Texas

Energy and Environment Reporting for Texas

After Supreme Court Water Ruling, What’s Next for Texas?

Sarah Tran is Assistant Professor of Law at SMU.

Photo courtesy of Sarah Tran and SMU.

Sarah Tran is Assistant Professor of Law at SMU.

On Thursday, the U.S. Supreme Court ruled on a major case pitting the water needs of North Texas against its northern neighbor. At issue was Texas’ ability to access water from the Red River in Oklahoma.

The Tarrant Regional Water District serves 11 counties in fast-growing North Texas, including the city of Fort Worth. It argued that the state is due that water under an interstate water sharing agreement. Because it was not flowing downstream, Texas had the right to go upstream, into Oklahoma, to get it.

Oklahoma passed laws banning that from happening.  So, six years ago, the water district sued. It said the ban violated a water compact agreed to by the states.

This week the Supreme Court sided with Oklahoma, saying that state’s laws trump the interstate compact.  Sarah Tran is a law professor at Southern Methodist University who calls the ruling a win for advocates of state sovereignty. She says Texas will have to go “back to the drawing board” to get access to the water.

So what does this mean for the future of water in North Texas?

“Texas has the option of trying to negotiate with Oklahoma.” Tran says. “Its going to have to pay a lot more. Or it’s going to have to think about ways of conservation or desalinization. Basically, Texas’s costs are going to rise.”

In a statement on its website, the water district announced its disappointment with the ruling, noting that population in the area is expected to double over the next fifty years.
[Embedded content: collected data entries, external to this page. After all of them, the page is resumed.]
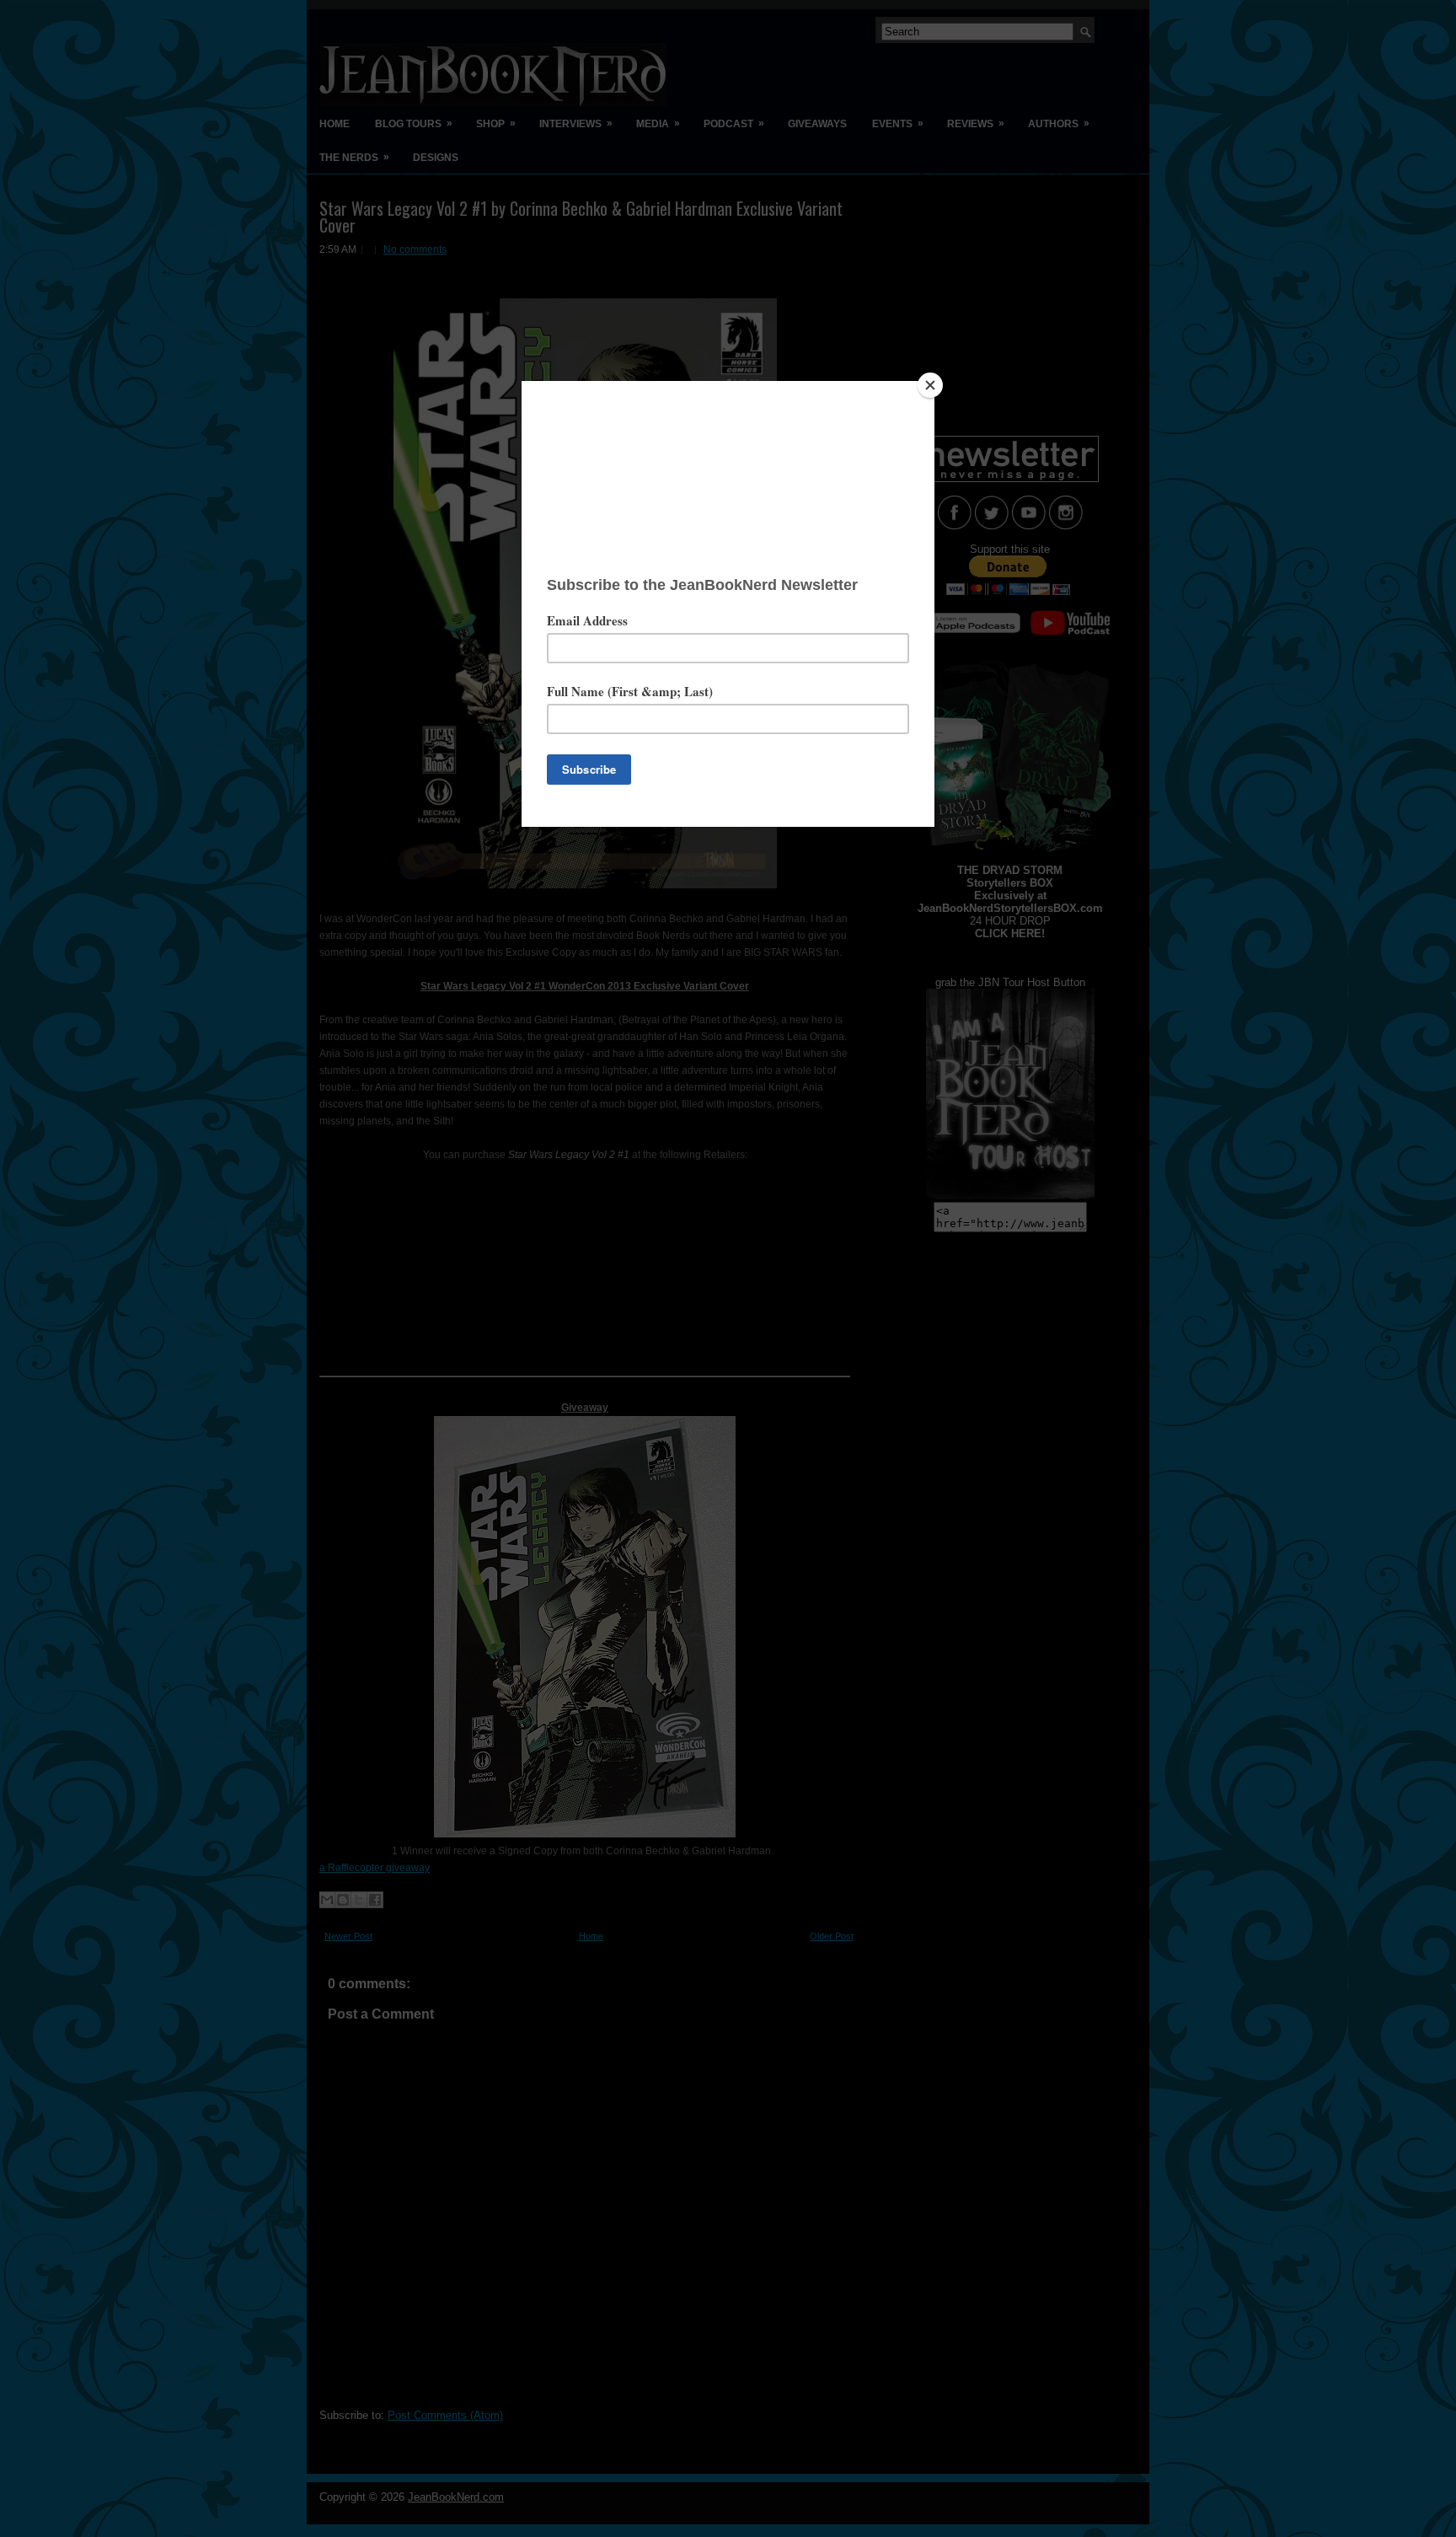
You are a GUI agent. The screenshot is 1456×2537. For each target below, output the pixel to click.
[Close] (930, 385)
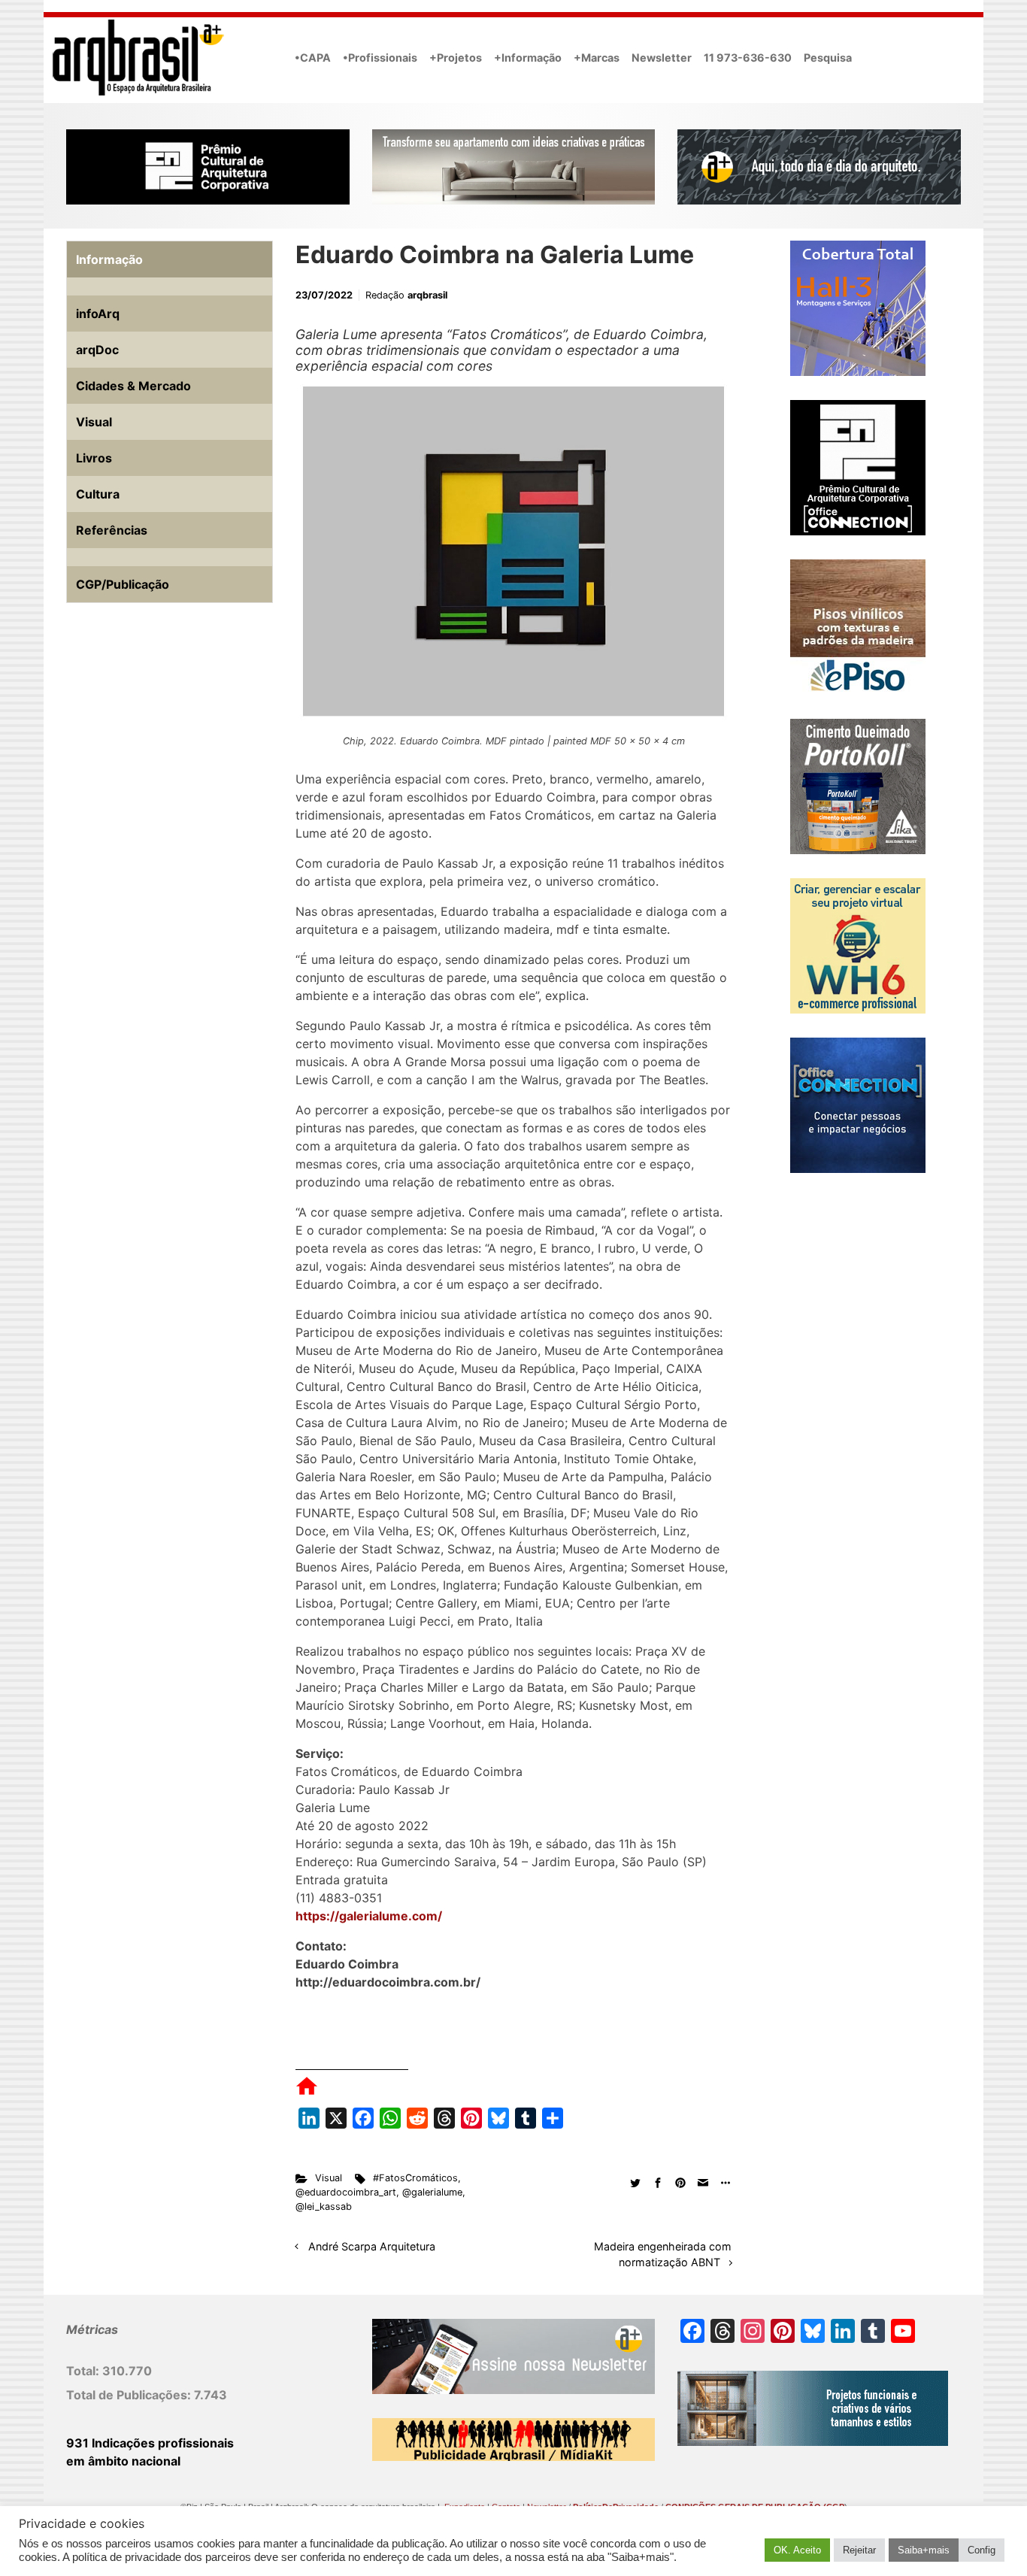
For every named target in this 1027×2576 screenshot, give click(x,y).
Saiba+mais (924, 2550)
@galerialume (432, 2192)
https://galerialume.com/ (368, 1915)
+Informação (528, 57)
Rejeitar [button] (859, 2550)
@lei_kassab (323, 2206)
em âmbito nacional (123, 2460)
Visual (328, 2178)
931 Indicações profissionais (150, 2442)
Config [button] (981, 2550)
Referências (111, 530)
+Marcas (597, 57)
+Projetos (455, 57)
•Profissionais (380, 57)
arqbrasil (427, 295)
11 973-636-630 (748, 57)
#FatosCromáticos (415, 2178)
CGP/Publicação (122, 584)
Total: (84, 2370)
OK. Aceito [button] (797, 2550)
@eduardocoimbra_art (345, 2192)
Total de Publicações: (130, 2394)
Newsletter (662, 57)
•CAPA (313, 57)
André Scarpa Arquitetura (371, 2246)
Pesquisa (828, 57)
Tran thinks the ruling could, in fact, have an impact on growth.

“It may affect the growth in the country, with Oklahoma having this water resource, maybe more businesses will want to move there,” she said.

The water district had argued that a ruling in favor of Oklahoma could impact other interstate water compacts, but Tran says a ruling in favor of Texas may have actually been more disruptive to current arrangements.

“If the opposite results had come out, if Texas had won in the preemption issue, it would have been sweeping,” she said. “Everyone would be scrambling to look at their compacts and trying to figure out if they can go into other states to get their water.”